Reviewed by Jason Davis
 

With The Kingdom of the Crystal Skull on the horizon, all things Indiana Jones are nearing an apex unseen since the late ‘80s.  On the DVD front then, it’s no surprise that the third and final volume of The Adventures of Young Indiana Jones has hit the racks mere weeks ahead of the re-release of the famed archaeologist’s first three cinematic outings.  With World War I drawing to a close, 19-year-old Indiana Jones (Sean Patrick Flanery) must move past the carnage he witnessed in Europe’s trenches and start down the road that will make him the whip-snapping, wise-cracking fortune hunter with a heart that Harrison Ford brought to life in Indiana Jones and the Temple of Doom.  The seven adventures on tap in the prosaically titled “The Years of Change” do just that with tales that turn our protagonist toward a pursuit of relics, the first of many female conquests, and even teach him the skills to survive perilous truck chases through the roads of Cairo.

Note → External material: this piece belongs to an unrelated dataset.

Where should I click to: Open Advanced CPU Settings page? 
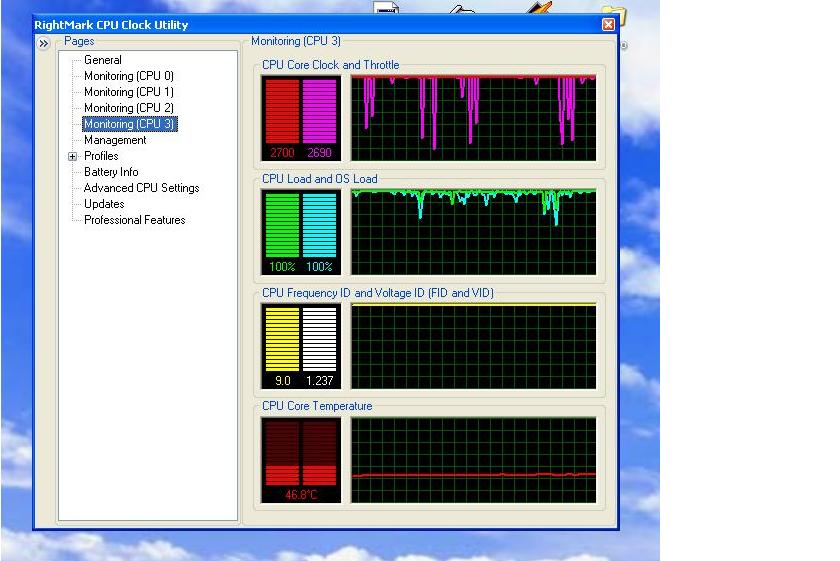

“Tales of Innocence,” which finds Indy romancing a young Italian beauty (Veronica Logan) and befriending a young Ernest Hemingway (Jay Underwood) is the weakest story in the set, but the charming author of A Farewell to Arms makes a worthy addition to the recurring ensemble that backs up Flanery’s Jones.  Indeed, Underwood’s cameo in a later episode makes for a lovely Easter egg for the attentive viewer.  The second story, “Masks of Evil” finds Indy infiltrating the castle of Vlad the Impaler in Transylvania and marks the first chronological appearance of the supernatural in the franchise.  Note Ben Burtt’s lightsaber effects making a rather obtrusive appearance on the soundtrack as Indy observes a peculiar electric phenomenon in the castle’s corridors.  As with the aged stereo audio adorning these programs, the re-use of such an iconic sound cue is a little beneath the standards one expects from Lucasfilm.

The revolting romantic dialogue and supernatural shenanigans aside, the final five installments represent some of the best educational drama the series has yet attained with Indy and his volume two sidekick Remy Baudouin (Ronny Coutteure) re-teaming to recover the Peacock’s Eye diamond in Indonesia.  Along with embarking the former on his adventurous career, “The Treasure of the Peacock’s Eye” also establishes our hero’s pursuit of the artifact that he will finally attain in the opening sequence of The Temple of Doom.  The following four installments see an unfair peace between Germany and the Allies established in “The Winds of Change.”  Lloyd Owen reprises his uncanny impression of Sean Connery as Professor Henry Jones, Sr. as Indy opposes his father’s wishes and sets off for the University of Chicago.  
 

When Lucas decided to excise George Hall’s framing sequences as a 93-year-old Jones that opened and closed the original episodic versions of these stories, he should have sparred Harrison Ford the indignity of playing a 50-year-old Jones in the framing sequence of “The Mystery of the Blues.”  The scenes stick out like a sore thumb, and Ford (who’d starred in The Last Crusade less than half a decade earlier) looks uncomfortable and laughable in a role few guessed he’d be reprising over ten years later.  Rub your Sankara Stone in the hopes that the actor fares better in The Kingdom of the Crystal Skull.  Ford’s dalliance with the saxophone and Frederick Weller’s grating performance as Eliot Ness aside, “Blues” works as the beginning of a trilogy wherein the hapless undergraduate must raise his tuition money first as a waiter in a speakeasy, then as a stage manager on Broadway (in “Scandal of 1920”), and finally as a stuntman for John Ford (in “The Hollywood Follies”).  The middle episode finds Jones developing his affinity for womanizing with the innocent Peggy (Jennifer Stevens), the intellectual Kate (Anne Heche), and the affluent Gloria (Alexandra Powers).  The French farce that develops as Indy juggles the three ladies more than makes up for the weaknesses of earlier episodes in the script and the adventurer’s stint in Hollywood closes out the series in fine form with some familiar stunt work.

While the wealth of documentaries on subjects from prohibition to anthropology makes for a profound educational experience, it’s a shame that Lucasfilm didn’t see fit to produce a documentary on the globe-trotting series itself.  Indeed, episodes intended to be filmed as season three would have included appearances by Raiders of the Lost Ark villain Rene Belloq, Indy’s mentor Abner Ravenwood (soon to be embodied by John Hurt in the new film), and even a crystal skull.  The 16mm images are mostly free from dirt and scratches, but as with the preceding sets, some of the CGI is getting quite embarrassing by modern standards.  There was also a lack of careful color timing in some of the earlier installment s that saw skin tones varying quite a bit between shots.  No snoozing at the telecine, folks!  Quibbles aside, this boxed set marks the end of a long and arduous journey from Saturday nights on ABC to a DVD shelf near you and if, like me, you have a Peruvian fertility idol in your living room, you’re happy to have this artifact in your life.